E’ vero che la Juve non gioca, ma vince? Non in coppa

E’ il paradosso di Allegri, che smentisce se stesso con l’Atletico e diventa incoerente col Genoa. Si riapre il confronto tra catenaccio e tiki-taka

E’ vero che la Juve non gioca, ma vince? Non in coppa
Foto di KontroLab

Si può vincere anche giocando bene

E’ il paradosso di Allegri, che smentisce se stesso con l’Atletico e diventa incoerente col Genoa.

Gioca male, ma vince. Questo il refrain che ha accompagnato la Juve nel corso del campionato. Vero. Ma niente a che vedere con la rimonta sull’Atletico, vinto alla tedesca, con forza, tecnica e gioco di squadra.

Annullato e sterilizzato il “cholismo”, che quando esagera sembra entrare in una macchina del tempo. Un gioco che è una vera schifezza e lode ai sarristi, sacchisti, guardiolisti, che un’azione da rete l’avrebbero prodotta e una marcatura di Ronaldo più efficiente anche.

Il confronto tra catenaccio e tiki-taka

Si riapre il confronto tra catenaccio e tiki-taka (estremizzando) o, se volete, tra spettacolo e utilitarismo; tra chi spera di colpire in contropiede, distruggendo gioco e mordendo caviglie, e chi tocca palla all’infinito, aspettando Godot e il corridoio giusto per infilare la rete.
Due estremi molto annacquati per l’occasione, formule spurie, che hanno consentito, comunque, a 80mila allenatori presenti allo Stadium di immedesimarsi nel gioco della loro squadra.
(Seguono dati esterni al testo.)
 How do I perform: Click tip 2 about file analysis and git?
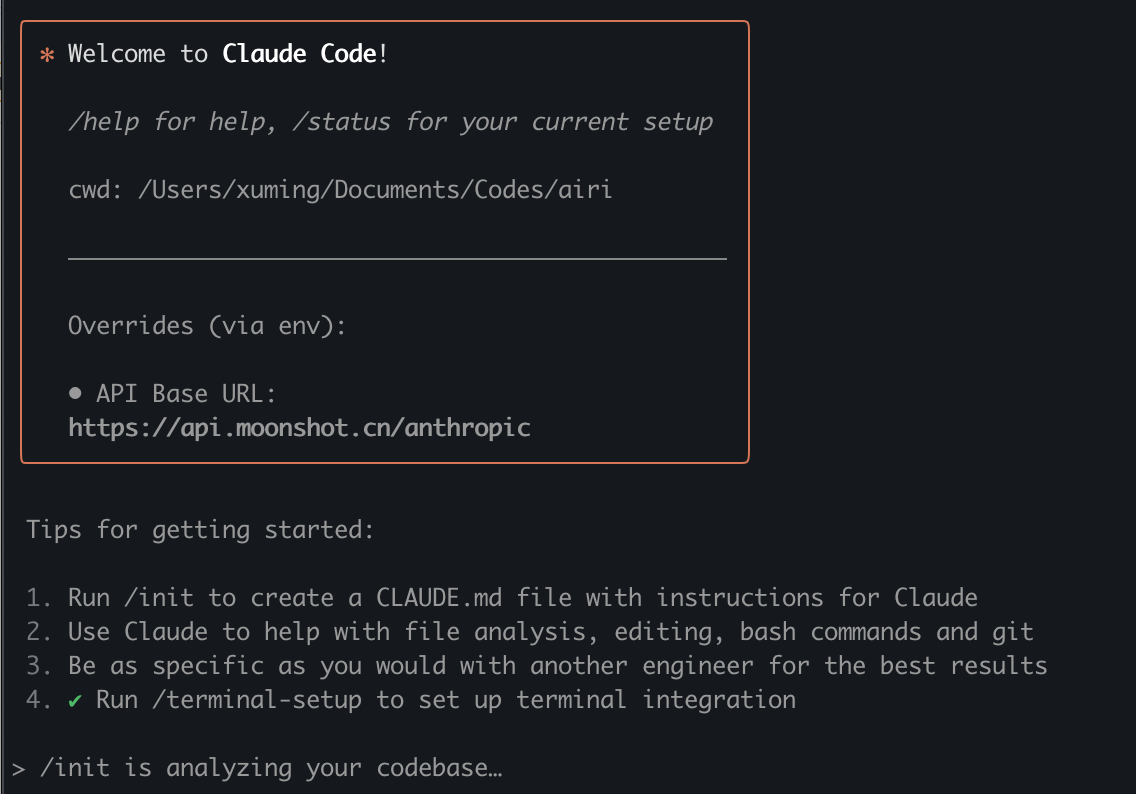click(550, 632)
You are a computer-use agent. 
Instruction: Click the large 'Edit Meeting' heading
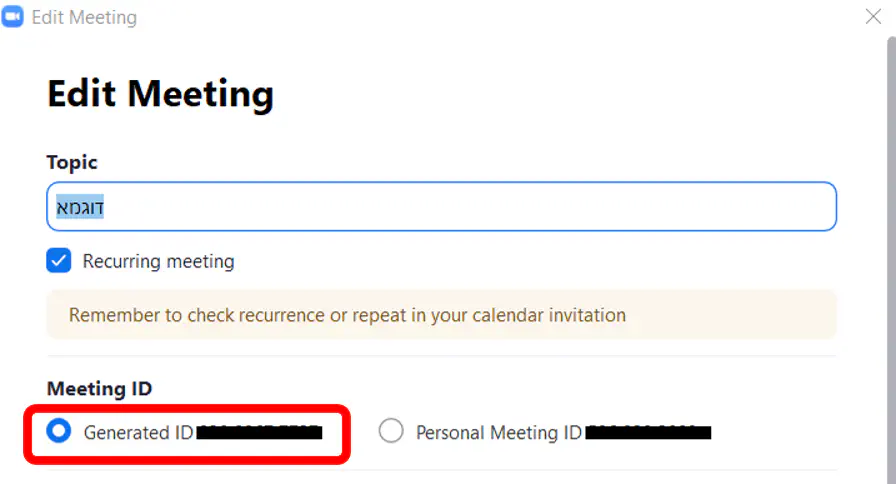coord(160,94)
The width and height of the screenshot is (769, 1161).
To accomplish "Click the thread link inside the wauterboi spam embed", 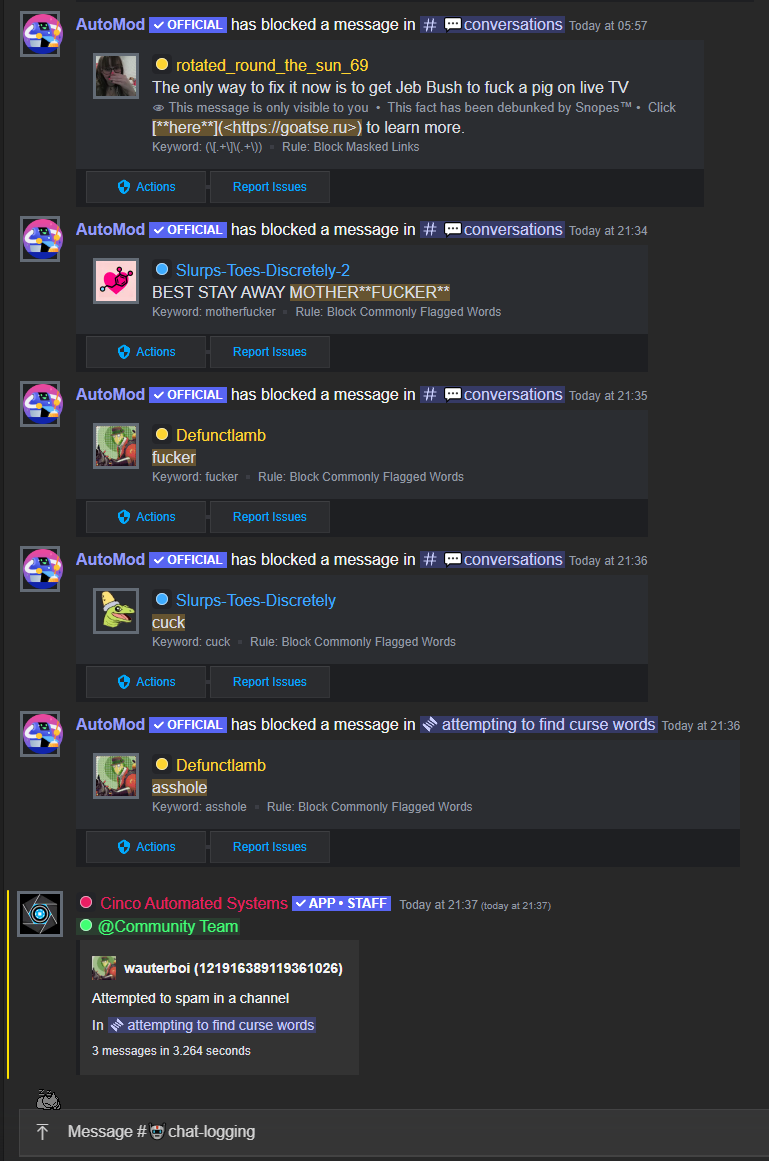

Stavolta, a fare spettacolo è stata la Juve (vincente) e a praticare il nulla catenacciaro l’Atletico (perdente).

La storica rimonta dell’Inter

Il clima d’attesa per l’impresa impossibile – rimontare il 2 a 0 dell’andata – ricorda la semifinale di una storica Inter-Liverpool, maggio ’65. 3 a 1 degli inglesi a casa loro, 3 a 0 a Milano incredula, con reti di Corso, Peirò, Facchetti. La sindrome cholista del catenacciaro Herrera (eresia) fruttò allora la Coppa dei campioni. Oggi una figuraccia per il Cholo e il trionfo per Ronaldo & c., diventati per l’occasione belli e potenti.

E’ vero che la Juve non gioca, ma vince? Non in coppa, però.
Si spegne sul campo l’annosa e inutile polemica sul bel gioco, che la Juve non saprebbe fare, dotata, invece, solo di soldi, fortuna e favori. Con l’Atletico non è stato così e sarebbe il caso di considerare i bianconeri per quelli che sono. Una squadra adulta, cosciente della sua forza, che sfrutta bene i privilegi e con uno statuario “ghe pensi mi” in soccorso alla bisogna. Non è la sindrome di Stoccolma a suggerire questa presa d’atto. La sequestrata che s’innamora del sequestratore. Ma la necessità, se si vuole competere, di attrezzarsi e non solo in campo. Altrimenti, la Juve continuerà a mietere scudetti, anche contro la legge dei grandi numeri.

Che rimane della concorrenza?

La domanda c’è tutta. Qual è la più bella del reame? Lasciando stare la Juve, che è fuori concorso, facciamo un gioco di specchi tra Napoli e Inter, due realtà delle cinque date per vive agli inizi del campionato. La prima alle prese con la transizione ancelottiana. La seconda candidata d’ufficio al ruolo di anti-Juve. Passano pochi mesi e gli azzurri si sono ritrovati da soli ad affrontare la Signora. Almeno fino a quando hanno potuto. Mentre i nerazzurri si sono aggrovigliati nella rete di una crisi-non crisi e addio al ruolo di protagonista.
Il cineNapoli di DeLa doveva transitare da Sarri ad Ancelotti, con un terzo di giocatori nuovi da lanciare nella mischia. Giovani e plusvalenti. Si passava dagli schemi “socialisti” del gioco collettivo a quelli “liberal” del singolo che risolve da solo la partita; dalla rigida chiamata alle armi dei titolarissimi alla panchina delle riserve che restavano tali; dal controllo totale del campo alla tattica dello “scippa e fuje”.
L’Inter cinese di Steven Zhang, proveniente da dispendiose campagne acquisti, doveva finalmente fare squadra e gioco, trasformando una ciurma in un’orchestra, con l’aggiunta del Milan, nuovo vicino di casa e di punteggio, in una sorta di derby intercontinentale.
Cosa ha decretato, invece, il campionato reale e la smentita di tutte le previsioni e classifiche di carta? Parafrasando la Naturalis Historia di Plinio il Vecchio: come un’azienda artigianale cum grano salis riesce a superare multinazionali e fondi d’investimento sine grano salis. Almeno nel calcio.